Service monitoring in the LHC experiments

The computing infrastructure of the LHC experiments consists of a complex structure that is hosted in a distributed way across the different computing centers in the Worldwide LHC Computing Grid and needs to run with full reliability. It is therefore crucial to offer a unified view to shifters, who generally are not experts in the services, so that they can follow the status of resources and health of critical systems and alert the experts whenever a system becomes unavailable.

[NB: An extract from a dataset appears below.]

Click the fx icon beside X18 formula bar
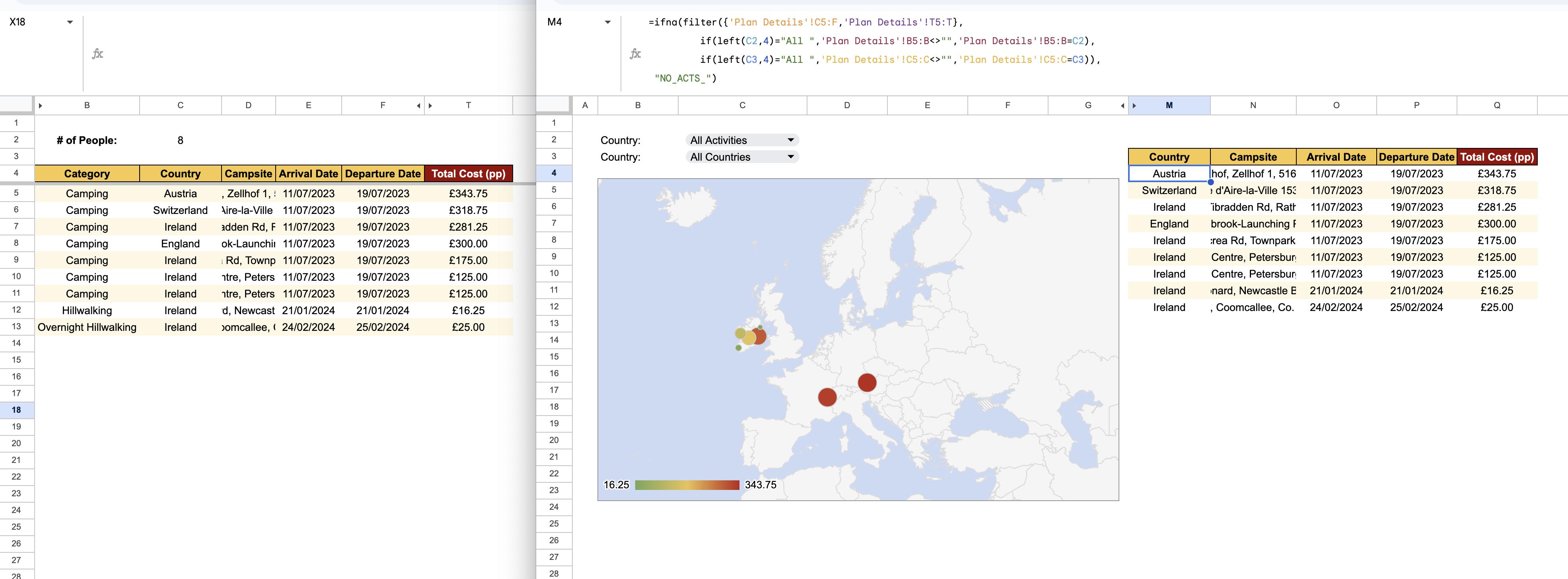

Several of the main LHC experiments have chosen to build their service monitoring on top of the flexible Service Level Status (SLS) framework commonly used in CERN IT. Based on examples from the ATLAS, CMS and LHCb experiments, this contribution will describe the complete development process of such a service monitoring instance and explain the existing deployment models that can be adopted to finally publish status reports to SLS. Particular focus will be given on the simple and easy installable software package that has been developed in the ATLAS Distributed Computing community to pass the health reports through the MSG messaging system and finally publish them to SLS in a common web server.

  • Track: "Distributed Processing and Analysis on Grids and Clouds" or "Computer Facilities, Production Grids and Networking"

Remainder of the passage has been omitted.